-- Start RECORDS SHOWN --

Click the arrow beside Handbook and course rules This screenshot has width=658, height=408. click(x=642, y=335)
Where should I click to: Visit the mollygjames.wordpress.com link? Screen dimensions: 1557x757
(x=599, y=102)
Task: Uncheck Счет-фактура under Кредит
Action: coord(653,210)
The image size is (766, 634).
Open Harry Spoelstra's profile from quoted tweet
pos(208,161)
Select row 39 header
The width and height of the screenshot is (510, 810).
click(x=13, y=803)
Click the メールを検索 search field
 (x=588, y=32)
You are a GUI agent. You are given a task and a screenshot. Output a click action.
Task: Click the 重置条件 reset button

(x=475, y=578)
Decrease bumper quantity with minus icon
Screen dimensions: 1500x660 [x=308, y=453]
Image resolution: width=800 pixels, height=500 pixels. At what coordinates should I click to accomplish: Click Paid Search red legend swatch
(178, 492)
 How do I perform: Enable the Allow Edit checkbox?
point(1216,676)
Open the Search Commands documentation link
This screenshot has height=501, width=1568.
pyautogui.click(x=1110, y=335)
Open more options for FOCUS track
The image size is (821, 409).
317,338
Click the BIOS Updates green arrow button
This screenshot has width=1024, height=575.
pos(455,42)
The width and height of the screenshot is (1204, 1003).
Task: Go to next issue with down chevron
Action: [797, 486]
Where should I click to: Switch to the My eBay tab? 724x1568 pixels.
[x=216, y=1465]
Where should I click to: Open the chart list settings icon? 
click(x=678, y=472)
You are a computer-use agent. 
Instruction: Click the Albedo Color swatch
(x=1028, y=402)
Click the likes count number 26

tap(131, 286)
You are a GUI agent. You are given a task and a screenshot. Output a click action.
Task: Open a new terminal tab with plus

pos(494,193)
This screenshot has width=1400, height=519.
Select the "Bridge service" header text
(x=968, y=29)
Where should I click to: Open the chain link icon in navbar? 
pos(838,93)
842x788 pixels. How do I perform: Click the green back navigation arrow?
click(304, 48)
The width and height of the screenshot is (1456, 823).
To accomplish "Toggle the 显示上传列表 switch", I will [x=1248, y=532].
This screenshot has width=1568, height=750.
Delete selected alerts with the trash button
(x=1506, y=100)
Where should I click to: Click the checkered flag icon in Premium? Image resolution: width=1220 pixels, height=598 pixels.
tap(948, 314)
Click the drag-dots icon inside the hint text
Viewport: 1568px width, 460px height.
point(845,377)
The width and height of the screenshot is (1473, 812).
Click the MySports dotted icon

-- End RECORDS SHOWN --

◆ **INSTRUCTIONS FOR THE TASK**
Render every line of the material above as a JSON list of strings, with one string per line and blank lines omitted.

◆ **WRITTEN SOLUTION**
[
  "Click the arrow beside Handbook and course rules This screenshot has width=658, height=408. click(x=642, y=335)",
  "Where should I click to: Visit the mollygjames.wordpress.com link? Screen dimensions: 1557x757",
  "(x=599, y=102)",
  "Task: Uncheck Счет-фактура under Кредит",
  "Action: coord(653,210)",
  "The image size is (766, 634).",
  "Open Harry Spoelstra's profile from quoted tweet",
  "pos(208,161)",
  "Select row 39 header",
  "The width and height of the screenshot is (510, 810).",
  "click(x=13, y=803)",
  "Click the メールを検索 search field",
  " (x=588, y=32)",
  "You are a GUI agent. You are given a task and a screenshot. Output a click action.",
  "Task: Click the 重置条件 reset button",
  "(x=475, y=578)",
  "Decrease bumper quantity with minus icon",
  "Screen dimensions: 1500x660 [x=308, y=453]",
  "Image resolution: width=800 pixels, height=500 pixels. At what coordinates should I click to accomplish: Click Paid Search red legend swatch",
  "(178, 492)",
  " How do I perform: Enable the Allow Edit checkbox?",
  "point(1216,676)",
  "Open the Search Commands documentation link",
  "This screenshot has height=501, width=1568.",
  "pyautogui.click(x=1110, y=335)",
  "Open more options for FOCUS track",
  "The image size is (821, 409).",
  "317,338",
  "Click the BIOS Updates green arrow button",
  "This screenshot has width=1024, height=575.",
  "pos(455,42)",
  "The width and height of the screenshot is (1204, 1003).",
  "Task: Go to next issue with down chevron",
  "Action: [797, 486]",
  "Where should I click to: Switch to the My eBay tab? 724x1568 pixels.",
  "[x=216, y=1465]",
  "Where should I click to: Open the chart list settings icon? ",
  "click(x=678, y=472)",
  "You are a computer-use agent. ",
  "Instruction: Click the Albedo Color swatch",
  "(x=1028, y=402)",
  "Click the likes count number 26",
  "tap(131, 286)",
  "You are a GUI agent. You are given a task and a screenshot. Output a click action.",
  "Task: Open a new terminal tab with plus",
  "pos(494,193)",
  "This screenshot has width=1400, height=519.",
  "Select the \"Bridge service\" header text",
  "(x=968, y=29)",
  "Where should I click to: Open the chain link icon in navbar? ",
  "pos(838,93)",
  "842x788 pixels. How do I perform: Click the green back navigation arrow?",
  "click(304, 48)",
  "The width and height of the screenshot is (1456, 823).",
  "To accomplish \"Toggle the 显示上传列表 switch\", I will [x=1248, y=532].",
  "This screenshot has width=1568, height=750.",
  "Delete selected alerts with the trash button",
  "(x=1506, y=100)",
  "Where should I click to: Click the checkered flag icon in Premium? Image resolution: width=1220 pixels, height=598 pixels.",
  "tap(948, 314)",
  "Click the drag-dots icon inside the hint text",
  "Viewport: 1568px width, 460px height.",
  "point(845,377)",
  "The width and height of the screenshot is (1473, 812).",
  "Click the MySports dotted icon"
]